2018 ha estado marcado por la llamada “guerra comercial” que ha puesto en marcha Estados Unidos, principalmente —pero no exclusivamente— contra China. Las disputas arancelarias han dejado muy tocada a la Organización Mundial del Comercio y han acentuado las suspicacias mutuas entre Washington y Pekín, que se dispararon con la llegada de la Administración Trump. Además, China eliminó a principios de año los límites a los mandatos presidenciales, avivando los temores de que la “nueva era” de Xi Jinping destierre por completo el liderazgo colectivo y la circunspección que propuso en su día Deng Xiaoping.
Otro país reemergente en términos geopolíticos —aunque en su caso no lo sea en términos económicos— es Rusia. El pasado mes de marzo se celebraron elecciones presidenciales en ese país, en las que Vladimir Putin, como cabía esperar, se impuso sin mayores dificultades. Con una economía estancada, fruto de su excesiva dependencia de los hidrocarburos, Putin gusta de jugar la carta de la política exterior para apuntalar su popularidad doméstica. El episodio del envenenamiento de Sergei y Yulia Skripal en el Reino Unido consiguió lo propio justo antes de las elecciones, y la reciente escalada de tensiones con Ucrania en el Mar de Azov podría estar persiguiendo este mismo objetivo, entre otros. En un escenario de exacerbado militarismo ruso, si Estados Unidos y Rusia desecharan el Tratado de Eliminación de Misiles de Corto y Medio Alcance (Tratado INF) nos hallaríamos ante una complicación añadida, que afectaría muy especialmente a Europa.
Mientras tanto, Oriente Próximo sigue siendo el principal foco de conflictos en el mundo. Si bien se ha confirmado durante este año el retroceso territorial del Estado Islámico (que no su derrota, pese a lo que asegure Trump), la guerra en Siria sigue cobrándose víctimas sin pausa. Tampoco ha menguado la tragedia humanitaria provocada por el conflicto yemení, aunque recientemente se han reanudado las negociaciones que habían encallado en 2016, produciéndose algunos avances significativos.
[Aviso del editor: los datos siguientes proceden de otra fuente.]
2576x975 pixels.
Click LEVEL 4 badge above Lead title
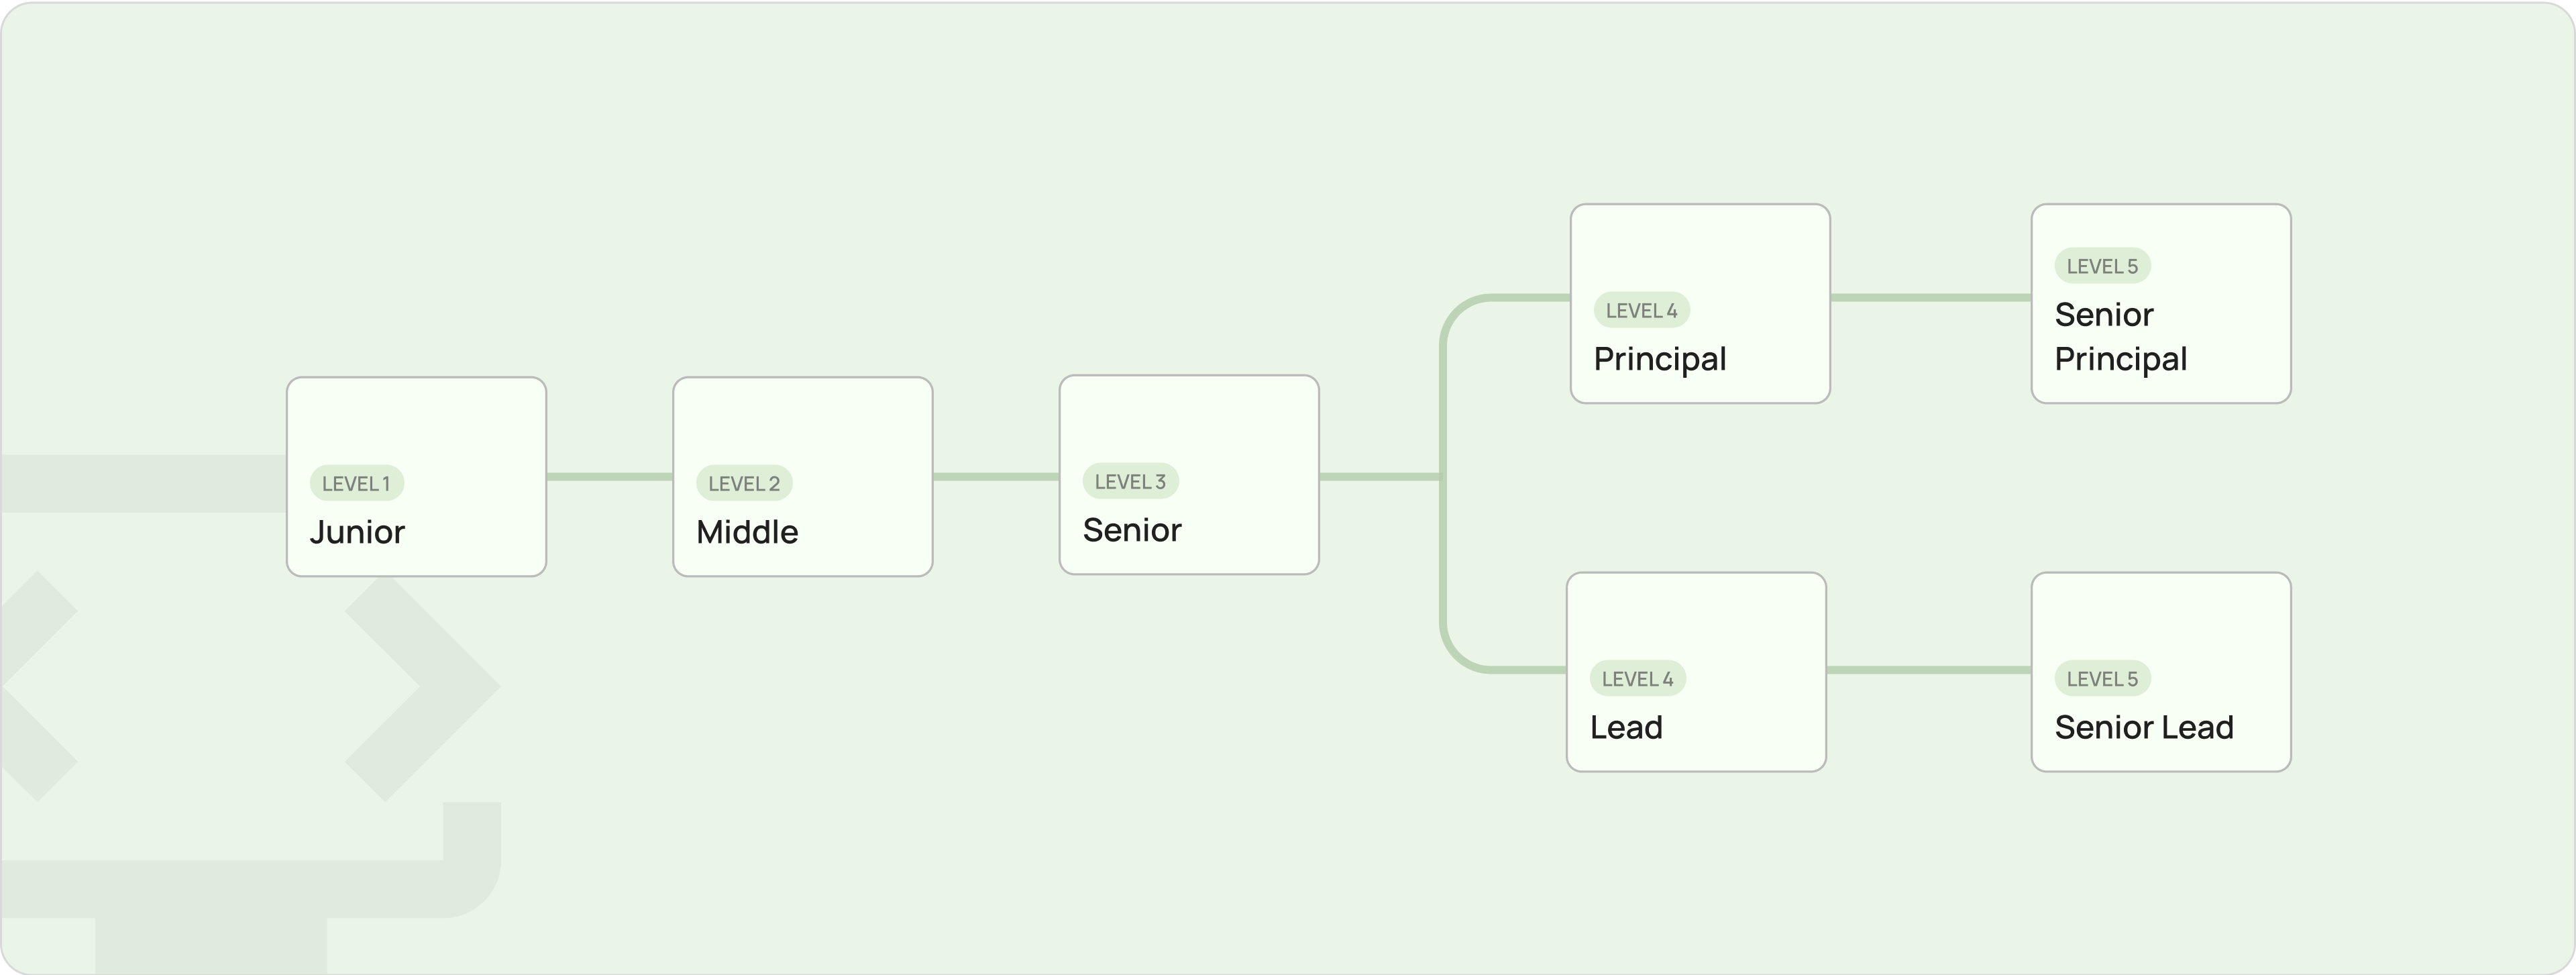click(x=1637, y=678)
En Afganistán, Estados Unidos sigue inmerso en la que suele considerarse como la guerra más larga de su historia, y se estima que el porcentaje de distritos controlados actualmente por los talibanes es el mayor desde que fueron derrocados en 2001.
Más allá de los últimos movimientos que se han producido en estos tres conflictos, los fundamentos de la estrategia de la Administración Trump en Oriente Próximo han permanecido intactos a lo largo de 2018. Estados Unidos ha redoblado su apuesta por el eje formado por Israel, Arabia Saudí y los Emiratos Árabes Unidos, que se opone frontalmente a Irán. La apertura de la embajada estadounidense en Jerusalén coincidiendo con el 70 aniversario de Israel, el abandono del acuerdo nuclear con Irán (con la sucesiva y abusiva reimposición de sanciones extraterritoriales, que refleja la creciente militarización del dólar) y la tibia respuesta de Trump al asesinato del periodista saudí Jamal Khashoggi han sido sucesos destacados que se han derivado de este enfoque. El fracaso del mismo ha sido rotundo: Estados Unidos no ha conseguido otra cosa que azuzar a los sectores más militaristas de todos estos países. Israel e Irán, por ejemplo, han protagonizado este año la primera colisión directa de su historia.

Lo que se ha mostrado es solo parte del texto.